2 000 CUBAINS VACCINES CONTRE LE CANCER DU POUMON

Publié le par cubasifranceprovence

Iris de Armas Padrino

LE vaccin cubain CIMAVax-EGF, le seul en son genre au monde, a été administré à plus de 2 000 Cubains, dont environ 500 dans le cadre du Système des soins primaires de santé.

Mis au point il y a deux ans par le Centre d’immunologie moléculaire (CIM), le vaccin thérapeutique cubain contre le cancer du poumon a donné de bons résultats, si bien que les ressources matérielles et humaines sont disponibles, a-t-on appris lors de la 4e Journée provinciale d’oncologie et de l’Atelier observatoire du cancer, qui se sont déroulés la semaine dernière.

Disponible dans 65 polycliniques, le CIMAVax-EGF est une thérapie sûre contre le cancer, il a très peu d’effets indésirables et il augmente considérablement l’espérance et la qualité de vie.

Pour le patient Luis Miguel Romero, 68 ans, atteint d’un carcinome du poumon de 4e degré, ce vaccin a changé sa vie. Il se sent bien et s’implique dans des activités sociales.

Ce vaccin lui est administré tous les 28 jours à la polyclinique Turcios Lima, de la commune havanaise de 10 de Octubre, et Luis Miguel est très reconnaissant au personnel pour les soins qui lui sont prodigués.

« Je tiens tout d’abord à remercier le gouvernement pour la mise à disposition gratuite de ce vaccin.
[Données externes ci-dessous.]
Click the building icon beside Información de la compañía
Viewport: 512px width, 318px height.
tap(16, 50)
Je sais qu’ailleurs un retraité comme moi n’y aurait pas accès », a-t-il dit.

Le docteur ès sciences biologiques Gisela Gonzalez, pionnière du projet, a déclaré à la presse que les tests cliniques avec le CIMAVax-EGF ont commencé en 1995 et qu’ils ont démontré la sécurité et la réponse immunologique chez des patients aux stades 3 et 4 de cette maladie.
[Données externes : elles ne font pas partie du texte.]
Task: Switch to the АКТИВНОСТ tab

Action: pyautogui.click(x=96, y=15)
Elle a annoncé qu’en 2012 l’application de ce vaccin continuera à être étendue à d’autres polycliniques et que l’on travaille actuellement à des tests cliniques dans des cas de cancer de la prostate.
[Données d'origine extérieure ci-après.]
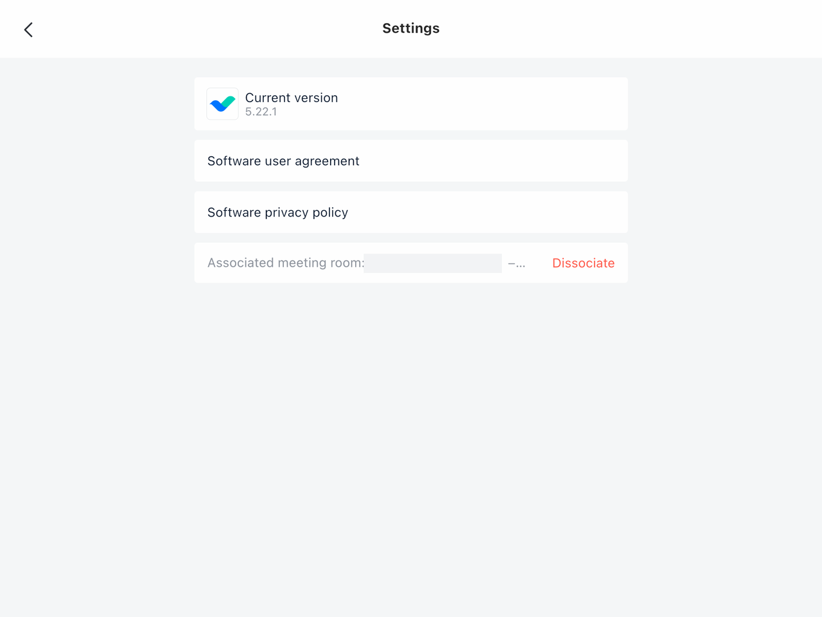Open the Software privacy policy
This screenshot has width=822, height=617.
(x=277, y=213)
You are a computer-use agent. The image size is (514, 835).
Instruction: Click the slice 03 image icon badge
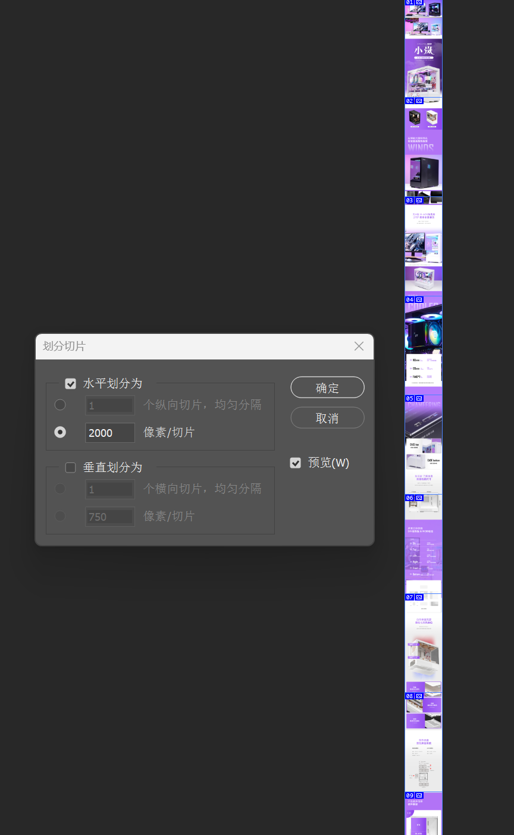[x=419, y=201]
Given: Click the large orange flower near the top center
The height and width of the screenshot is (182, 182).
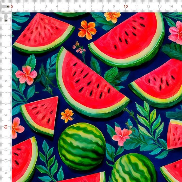Looking at the screenshot, I should (x=87, y=30).
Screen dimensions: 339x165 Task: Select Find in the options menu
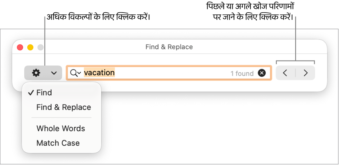tap(44, 93)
Le CIMAVax-EGF est enregistré à Cuba et au Pérou, et il devrait l’être bientôt au Brésil, en Argentine, en Colombie et dans d’autres pays, et il dispose d’un droit de brevet presque partout dans le monde.

La rencontre a réuni environ 280 médecins des familles, spécialistes et patients. À la séance de clôture, le Dr ès sciences Agustin Lage, directeur du CIM, a affirmé que Cuba est à même de faire en sorte que la biotechnologie ait un impact sur le programme de contrôle de la maladie.

Face aux défis posés par le vieillissement accéléré, les spécialistes insistent sur la nécessité d’élargir le contrôle de ces tumeurs malignes compte tenu des risques qui se présentent dans les étapes avancées, et du fait que plus de la moitié des personnes atteintes de cancer ayant plus de 65 ans.

En 2010 Cuba a enregistré plus de 22 000 décès provoqués par les tumeurs oncogéniques, dont près 12 000 étaient des femmes, d’après l’Annuaire statistique du ministère de la Santé publique (AIN).